• [WHAT IS ASKED]:
Starting at the line containing "will (x=176, y=605)." and ending at the line containing "Action: [x=712, y=265]", change "center" to "left". Return only those lines, with nothing else altered.

# Start of DATA SUPPLIED

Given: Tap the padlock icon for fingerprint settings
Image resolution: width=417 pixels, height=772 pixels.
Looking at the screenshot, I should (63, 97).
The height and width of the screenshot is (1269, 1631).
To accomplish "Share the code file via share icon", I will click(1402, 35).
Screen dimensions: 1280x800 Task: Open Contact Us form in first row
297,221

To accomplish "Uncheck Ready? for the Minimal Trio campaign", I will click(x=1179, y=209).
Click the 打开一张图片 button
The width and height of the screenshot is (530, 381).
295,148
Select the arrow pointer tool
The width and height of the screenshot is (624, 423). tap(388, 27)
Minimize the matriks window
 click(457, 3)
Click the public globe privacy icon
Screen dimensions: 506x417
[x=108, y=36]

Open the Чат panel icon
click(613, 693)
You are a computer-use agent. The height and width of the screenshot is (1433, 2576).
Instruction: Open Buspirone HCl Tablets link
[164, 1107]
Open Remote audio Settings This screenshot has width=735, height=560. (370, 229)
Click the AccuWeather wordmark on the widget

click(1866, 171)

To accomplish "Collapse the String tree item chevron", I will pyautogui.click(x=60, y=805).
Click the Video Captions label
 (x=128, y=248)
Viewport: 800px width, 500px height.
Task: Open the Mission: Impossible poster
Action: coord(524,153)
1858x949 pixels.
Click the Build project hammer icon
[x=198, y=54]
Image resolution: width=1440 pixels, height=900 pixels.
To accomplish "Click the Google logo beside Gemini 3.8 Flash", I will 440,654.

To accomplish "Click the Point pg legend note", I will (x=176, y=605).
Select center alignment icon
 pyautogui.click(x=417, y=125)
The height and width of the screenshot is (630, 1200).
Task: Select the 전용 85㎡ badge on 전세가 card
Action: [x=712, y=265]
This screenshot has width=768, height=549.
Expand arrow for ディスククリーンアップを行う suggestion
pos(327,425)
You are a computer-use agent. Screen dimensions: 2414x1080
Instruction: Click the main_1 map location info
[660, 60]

# End of DATA SUPPLIED

• [RESULT OF THE EXERCISE]:
To accomplish "Click the Point pg legend note", I will (x=176, y=605).
Select left alignment icon
 pyautogui.click(x=417, y=125)
The height and width of the screenshot is (630, 1200).
Task: Select the 전용 85㎡ badge on 전세가 card
Action: [x=712, y=265]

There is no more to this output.